Instructions for the task - Scan the records for "computer". Show the matching lines.

+++ Listed records +++

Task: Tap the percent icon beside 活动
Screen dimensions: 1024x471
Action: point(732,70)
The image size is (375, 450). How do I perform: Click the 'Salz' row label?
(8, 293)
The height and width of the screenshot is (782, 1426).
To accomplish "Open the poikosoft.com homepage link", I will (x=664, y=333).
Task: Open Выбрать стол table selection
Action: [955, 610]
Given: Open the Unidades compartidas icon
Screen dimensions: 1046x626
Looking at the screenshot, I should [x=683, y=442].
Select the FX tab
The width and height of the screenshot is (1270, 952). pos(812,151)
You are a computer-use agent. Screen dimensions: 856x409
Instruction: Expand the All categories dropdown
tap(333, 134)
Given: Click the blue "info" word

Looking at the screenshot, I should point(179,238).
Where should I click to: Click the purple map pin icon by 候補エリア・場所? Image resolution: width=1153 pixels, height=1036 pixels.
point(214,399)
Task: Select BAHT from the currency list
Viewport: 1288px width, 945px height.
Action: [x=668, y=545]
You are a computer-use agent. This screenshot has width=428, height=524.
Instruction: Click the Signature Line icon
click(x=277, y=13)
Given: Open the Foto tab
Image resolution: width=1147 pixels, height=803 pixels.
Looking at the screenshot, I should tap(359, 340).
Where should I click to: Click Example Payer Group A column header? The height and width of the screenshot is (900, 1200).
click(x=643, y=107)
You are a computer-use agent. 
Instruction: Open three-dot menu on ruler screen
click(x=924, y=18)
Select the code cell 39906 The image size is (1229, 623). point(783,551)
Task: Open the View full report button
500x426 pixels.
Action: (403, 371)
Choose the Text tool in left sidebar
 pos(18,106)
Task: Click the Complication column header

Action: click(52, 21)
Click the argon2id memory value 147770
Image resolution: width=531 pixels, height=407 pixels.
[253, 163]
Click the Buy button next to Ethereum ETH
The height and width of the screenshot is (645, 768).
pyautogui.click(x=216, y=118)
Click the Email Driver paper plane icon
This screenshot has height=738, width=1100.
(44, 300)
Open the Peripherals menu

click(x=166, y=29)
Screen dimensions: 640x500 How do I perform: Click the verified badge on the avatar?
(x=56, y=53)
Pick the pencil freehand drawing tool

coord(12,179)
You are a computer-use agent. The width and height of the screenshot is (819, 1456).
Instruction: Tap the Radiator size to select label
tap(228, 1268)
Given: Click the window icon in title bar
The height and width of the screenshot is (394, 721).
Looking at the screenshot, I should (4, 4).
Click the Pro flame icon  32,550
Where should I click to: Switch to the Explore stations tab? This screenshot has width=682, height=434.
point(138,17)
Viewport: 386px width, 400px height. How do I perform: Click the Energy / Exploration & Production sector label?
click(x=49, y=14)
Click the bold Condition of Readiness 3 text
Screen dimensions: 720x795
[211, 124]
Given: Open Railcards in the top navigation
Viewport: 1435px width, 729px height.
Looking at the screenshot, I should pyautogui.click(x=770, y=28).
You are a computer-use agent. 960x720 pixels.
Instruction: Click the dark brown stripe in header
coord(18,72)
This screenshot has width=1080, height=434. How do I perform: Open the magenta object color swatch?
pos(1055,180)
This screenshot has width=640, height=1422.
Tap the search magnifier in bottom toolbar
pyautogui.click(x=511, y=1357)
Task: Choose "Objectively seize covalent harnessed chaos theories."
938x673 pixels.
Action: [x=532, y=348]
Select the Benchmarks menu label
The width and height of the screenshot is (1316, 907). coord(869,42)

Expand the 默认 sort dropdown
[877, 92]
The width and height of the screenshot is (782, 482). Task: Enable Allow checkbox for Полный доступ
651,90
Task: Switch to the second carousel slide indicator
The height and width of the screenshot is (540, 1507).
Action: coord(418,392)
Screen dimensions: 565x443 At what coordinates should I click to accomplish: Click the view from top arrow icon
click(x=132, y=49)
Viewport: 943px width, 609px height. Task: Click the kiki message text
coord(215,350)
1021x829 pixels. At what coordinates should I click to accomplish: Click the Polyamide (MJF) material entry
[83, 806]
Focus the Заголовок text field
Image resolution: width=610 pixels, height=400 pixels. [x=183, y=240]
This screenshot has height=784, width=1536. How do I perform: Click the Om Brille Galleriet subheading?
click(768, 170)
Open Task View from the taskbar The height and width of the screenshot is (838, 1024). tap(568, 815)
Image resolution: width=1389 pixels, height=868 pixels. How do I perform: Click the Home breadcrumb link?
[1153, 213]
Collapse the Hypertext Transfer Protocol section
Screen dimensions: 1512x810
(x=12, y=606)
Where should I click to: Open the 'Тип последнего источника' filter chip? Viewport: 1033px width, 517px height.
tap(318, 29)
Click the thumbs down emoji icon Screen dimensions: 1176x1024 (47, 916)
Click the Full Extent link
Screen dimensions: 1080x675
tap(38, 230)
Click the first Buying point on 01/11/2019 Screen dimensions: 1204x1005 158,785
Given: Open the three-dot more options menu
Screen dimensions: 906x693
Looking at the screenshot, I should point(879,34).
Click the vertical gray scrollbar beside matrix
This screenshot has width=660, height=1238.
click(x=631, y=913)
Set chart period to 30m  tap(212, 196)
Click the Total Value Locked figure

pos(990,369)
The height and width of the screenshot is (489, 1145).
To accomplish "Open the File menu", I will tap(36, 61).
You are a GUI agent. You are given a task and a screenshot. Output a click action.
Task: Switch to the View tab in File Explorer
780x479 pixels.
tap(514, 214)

+++

Answer box -
You are a computer-use agent. Screen dimensions: 856x409
You are a computer-use agent. This screenshot has width=428, height=524.
You are a computer-use agent. 
You are a computer-use agent. The width and height of the screenshot is (819, 1456).
You are a computer-use agent. 960x720 pixels.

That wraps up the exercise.